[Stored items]
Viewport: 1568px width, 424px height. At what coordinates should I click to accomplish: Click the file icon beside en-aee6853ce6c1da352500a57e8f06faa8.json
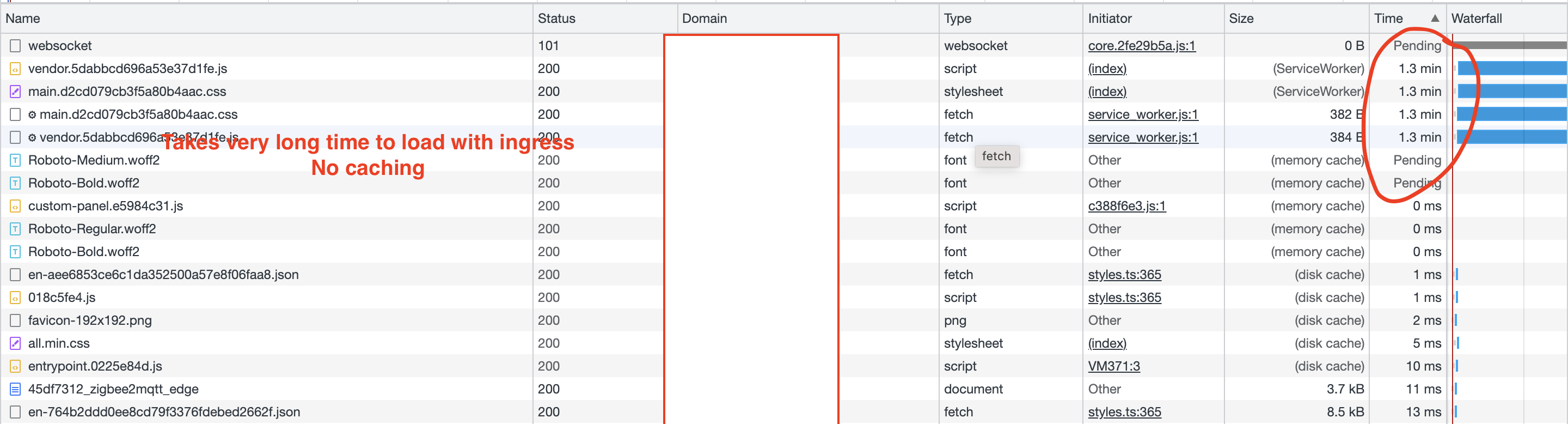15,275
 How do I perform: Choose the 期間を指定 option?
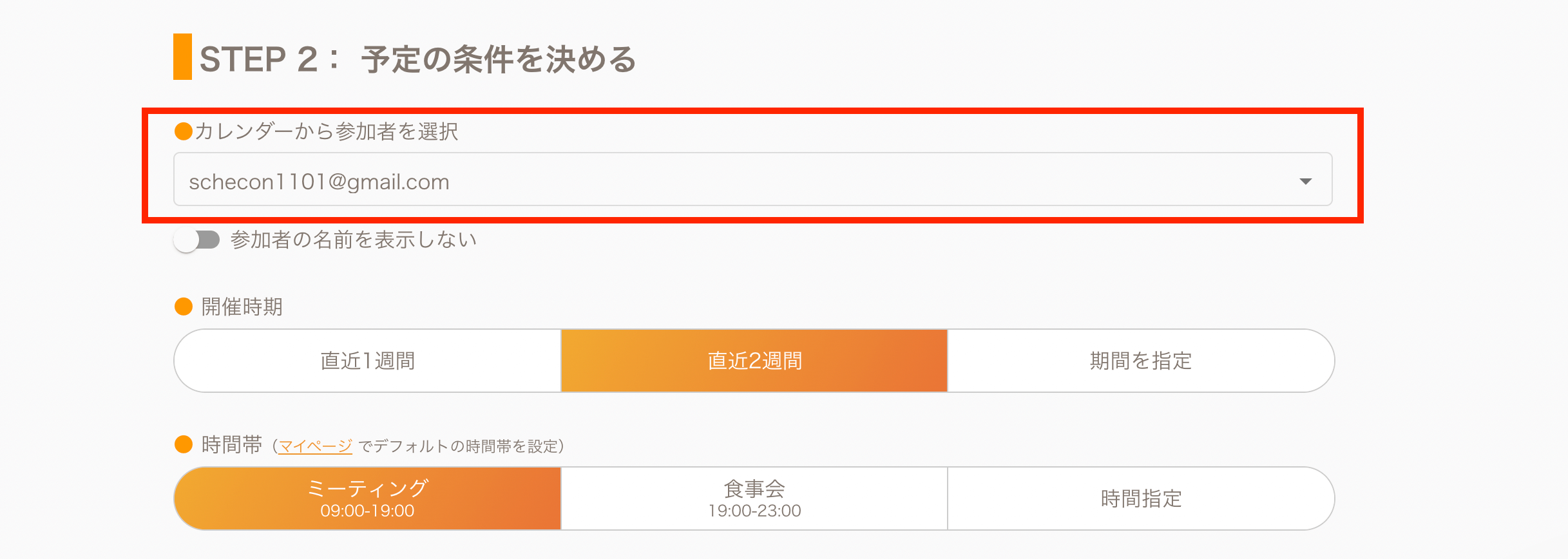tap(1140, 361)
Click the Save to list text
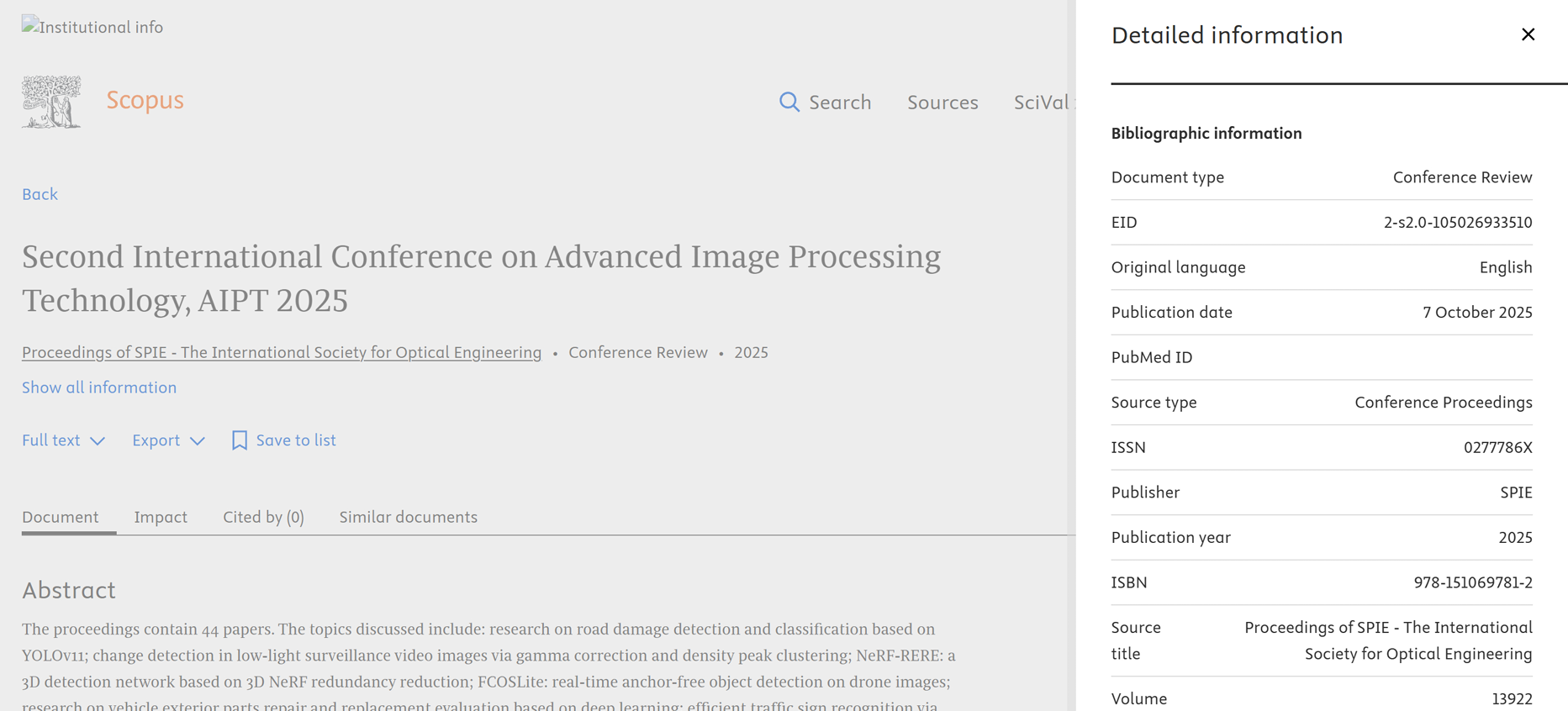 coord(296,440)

The problem >>
Omit the pictures and please write out exactly the lines between the one containing "How do I perform: Choose the 期間を指定 option?" and the last line of the entries, both included.

Solution for this problem >>
 How do I perform: Choose the 期間を指定 option?
tap(1140, 361)
Click the Save to list text
 coord(296,440)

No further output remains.